## ASSIGNED TASK
Read the data, and whenever a line holds the word "textília", report that line.

==== ENTRIES PROVIDED ====

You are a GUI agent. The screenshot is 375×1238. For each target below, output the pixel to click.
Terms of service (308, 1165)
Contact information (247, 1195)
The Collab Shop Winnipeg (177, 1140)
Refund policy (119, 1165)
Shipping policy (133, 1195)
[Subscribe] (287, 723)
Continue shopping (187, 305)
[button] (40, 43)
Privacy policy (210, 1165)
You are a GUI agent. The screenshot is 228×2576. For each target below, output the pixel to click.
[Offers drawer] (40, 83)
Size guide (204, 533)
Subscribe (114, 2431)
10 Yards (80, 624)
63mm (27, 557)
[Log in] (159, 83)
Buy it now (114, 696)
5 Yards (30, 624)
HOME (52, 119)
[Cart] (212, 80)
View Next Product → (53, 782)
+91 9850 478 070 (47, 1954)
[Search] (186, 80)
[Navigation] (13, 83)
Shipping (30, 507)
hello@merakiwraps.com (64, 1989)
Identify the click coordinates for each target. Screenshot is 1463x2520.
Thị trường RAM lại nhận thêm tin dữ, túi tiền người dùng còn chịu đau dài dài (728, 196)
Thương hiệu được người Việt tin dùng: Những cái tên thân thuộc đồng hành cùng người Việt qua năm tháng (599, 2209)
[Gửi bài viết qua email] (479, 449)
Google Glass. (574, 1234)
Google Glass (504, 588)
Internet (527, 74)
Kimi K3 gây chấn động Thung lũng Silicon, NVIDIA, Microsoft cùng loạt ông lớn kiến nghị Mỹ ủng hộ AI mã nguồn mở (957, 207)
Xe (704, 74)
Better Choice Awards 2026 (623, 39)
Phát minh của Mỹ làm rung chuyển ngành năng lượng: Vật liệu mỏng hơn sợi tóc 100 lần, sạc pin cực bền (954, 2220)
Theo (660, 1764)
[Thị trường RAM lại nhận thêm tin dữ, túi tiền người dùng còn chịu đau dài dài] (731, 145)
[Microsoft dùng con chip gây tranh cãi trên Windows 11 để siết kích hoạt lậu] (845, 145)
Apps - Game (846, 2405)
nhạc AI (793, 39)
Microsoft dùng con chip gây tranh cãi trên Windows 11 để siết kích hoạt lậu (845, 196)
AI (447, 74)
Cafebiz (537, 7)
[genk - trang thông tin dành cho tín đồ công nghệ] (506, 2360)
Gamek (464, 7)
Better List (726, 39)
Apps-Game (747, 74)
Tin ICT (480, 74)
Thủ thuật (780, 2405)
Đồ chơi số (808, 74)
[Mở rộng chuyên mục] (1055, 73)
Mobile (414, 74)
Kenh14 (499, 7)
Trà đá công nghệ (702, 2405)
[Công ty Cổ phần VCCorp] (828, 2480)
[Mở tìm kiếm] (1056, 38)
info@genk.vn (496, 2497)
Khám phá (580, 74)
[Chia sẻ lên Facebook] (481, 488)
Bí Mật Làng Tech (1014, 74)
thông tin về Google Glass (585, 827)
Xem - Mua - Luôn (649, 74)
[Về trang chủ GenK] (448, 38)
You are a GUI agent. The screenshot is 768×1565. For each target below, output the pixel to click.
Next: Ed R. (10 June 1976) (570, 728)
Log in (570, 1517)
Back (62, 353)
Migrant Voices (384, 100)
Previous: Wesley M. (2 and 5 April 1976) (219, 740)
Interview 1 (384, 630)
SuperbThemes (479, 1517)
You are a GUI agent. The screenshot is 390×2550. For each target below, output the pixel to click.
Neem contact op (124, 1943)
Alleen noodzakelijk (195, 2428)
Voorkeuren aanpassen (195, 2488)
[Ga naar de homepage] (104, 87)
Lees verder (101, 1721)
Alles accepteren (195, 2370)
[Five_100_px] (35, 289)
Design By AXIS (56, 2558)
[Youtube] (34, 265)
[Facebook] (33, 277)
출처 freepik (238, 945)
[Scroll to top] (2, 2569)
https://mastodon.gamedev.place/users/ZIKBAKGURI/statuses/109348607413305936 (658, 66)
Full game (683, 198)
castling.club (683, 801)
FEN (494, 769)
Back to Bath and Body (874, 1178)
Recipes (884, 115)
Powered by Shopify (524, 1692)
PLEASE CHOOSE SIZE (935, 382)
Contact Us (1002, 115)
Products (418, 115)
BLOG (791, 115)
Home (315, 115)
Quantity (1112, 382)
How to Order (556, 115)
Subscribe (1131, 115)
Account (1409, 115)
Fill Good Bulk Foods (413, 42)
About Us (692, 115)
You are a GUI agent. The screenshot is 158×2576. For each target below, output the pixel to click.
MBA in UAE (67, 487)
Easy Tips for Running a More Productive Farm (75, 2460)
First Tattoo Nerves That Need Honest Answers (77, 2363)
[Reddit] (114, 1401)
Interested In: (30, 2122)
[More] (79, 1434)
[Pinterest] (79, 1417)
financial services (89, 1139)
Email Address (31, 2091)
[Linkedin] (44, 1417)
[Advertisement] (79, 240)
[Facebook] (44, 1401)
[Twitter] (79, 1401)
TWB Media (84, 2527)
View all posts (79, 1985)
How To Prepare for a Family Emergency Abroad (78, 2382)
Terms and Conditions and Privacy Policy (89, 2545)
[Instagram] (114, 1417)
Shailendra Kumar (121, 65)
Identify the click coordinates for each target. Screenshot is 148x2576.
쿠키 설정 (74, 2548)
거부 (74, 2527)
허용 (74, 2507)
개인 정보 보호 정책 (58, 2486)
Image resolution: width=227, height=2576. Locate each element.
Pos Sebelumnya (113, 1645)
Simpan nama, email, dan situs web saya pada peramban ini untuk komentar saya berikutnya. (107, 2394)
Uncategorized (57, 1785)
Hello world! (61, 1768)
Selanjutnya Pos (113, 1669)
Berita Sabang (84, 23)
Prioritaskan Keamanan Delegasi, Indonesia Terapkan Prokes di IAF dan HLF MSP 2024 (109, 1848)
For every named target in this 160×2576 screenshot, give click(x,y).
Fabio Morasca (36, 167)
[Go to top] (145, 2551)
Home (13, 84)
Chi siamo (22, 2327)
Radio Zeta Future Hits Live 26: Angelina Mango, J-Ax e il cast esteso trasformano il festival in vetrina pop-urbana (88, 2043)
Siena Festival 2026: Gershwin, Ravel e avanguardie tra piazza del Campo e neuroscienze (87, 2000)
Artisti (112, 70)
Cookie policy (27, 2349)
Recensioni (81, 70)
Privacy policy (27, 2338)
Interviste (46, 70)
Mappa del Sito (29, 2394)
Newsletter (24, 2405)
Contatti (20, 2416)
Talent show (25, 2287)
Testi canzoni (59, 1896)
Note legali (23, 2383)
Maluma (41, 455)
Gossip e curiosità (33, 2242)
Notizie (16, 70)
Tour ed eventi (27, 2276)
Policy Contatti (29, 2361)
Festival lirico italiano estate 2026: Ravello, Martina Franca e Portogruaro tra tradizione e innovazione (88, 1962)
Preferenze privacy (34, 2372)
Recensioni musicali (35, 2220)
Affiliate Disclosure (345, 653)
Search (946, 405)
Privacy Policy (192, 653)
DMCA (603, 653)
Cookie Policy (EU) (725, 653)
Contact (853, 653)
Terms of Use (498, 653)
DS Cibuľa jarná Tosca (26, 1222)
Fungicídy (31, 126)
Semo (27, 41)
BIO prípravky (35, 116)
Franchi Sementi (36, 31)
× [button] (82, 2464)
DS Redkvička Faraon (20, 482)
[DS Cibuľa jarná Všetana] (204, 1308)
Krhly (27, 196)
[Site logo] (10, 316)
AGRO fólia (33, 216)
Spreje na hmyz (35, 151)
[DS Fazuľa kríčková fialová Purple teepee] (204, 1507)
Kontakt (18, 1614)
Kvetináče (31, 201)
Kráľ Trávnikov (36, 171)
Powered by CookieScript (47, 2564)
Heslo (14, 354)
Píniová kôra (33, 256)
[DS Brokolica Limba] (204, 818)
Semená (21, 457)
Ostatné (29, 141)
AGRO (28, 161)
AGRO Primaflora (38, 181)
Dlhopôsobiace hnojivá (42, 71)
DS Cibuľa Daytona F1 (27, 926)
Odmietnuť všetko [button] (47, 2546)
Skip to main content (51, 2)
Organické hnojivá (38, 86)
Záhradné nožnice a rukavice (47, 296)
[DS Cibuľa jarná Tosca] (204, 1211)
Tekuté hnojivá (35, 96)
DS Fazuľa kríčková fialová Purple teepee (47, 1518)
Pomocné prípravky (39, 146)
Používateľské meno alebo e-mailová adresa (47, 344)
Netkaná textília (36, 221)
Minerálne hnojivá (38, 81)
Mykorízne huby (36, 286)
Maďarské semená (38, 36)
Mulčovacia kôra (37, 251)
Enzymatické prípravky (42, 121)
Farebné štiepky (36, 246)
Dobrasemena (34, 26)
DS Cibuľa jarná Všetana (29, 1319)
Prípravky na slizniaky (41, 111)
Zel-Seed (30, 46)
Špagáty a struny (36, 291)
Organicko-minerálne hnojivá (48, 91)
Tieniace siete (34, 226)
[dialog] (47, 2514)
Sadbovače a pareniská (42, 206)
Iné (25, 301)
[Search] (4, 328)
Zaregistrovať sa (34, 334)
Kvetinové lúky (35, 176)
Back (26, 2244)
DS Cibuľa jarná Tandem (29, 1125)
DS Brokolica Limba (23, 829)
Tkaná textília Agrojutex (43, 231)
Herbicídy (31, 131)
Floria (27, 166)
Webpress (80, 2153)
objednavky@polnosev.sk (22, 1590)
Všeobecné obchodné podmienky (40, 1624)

====

## ANSWER BELOW
Netkaná textília (36, 221)
Tkaná textília Agrojutex (43, 231)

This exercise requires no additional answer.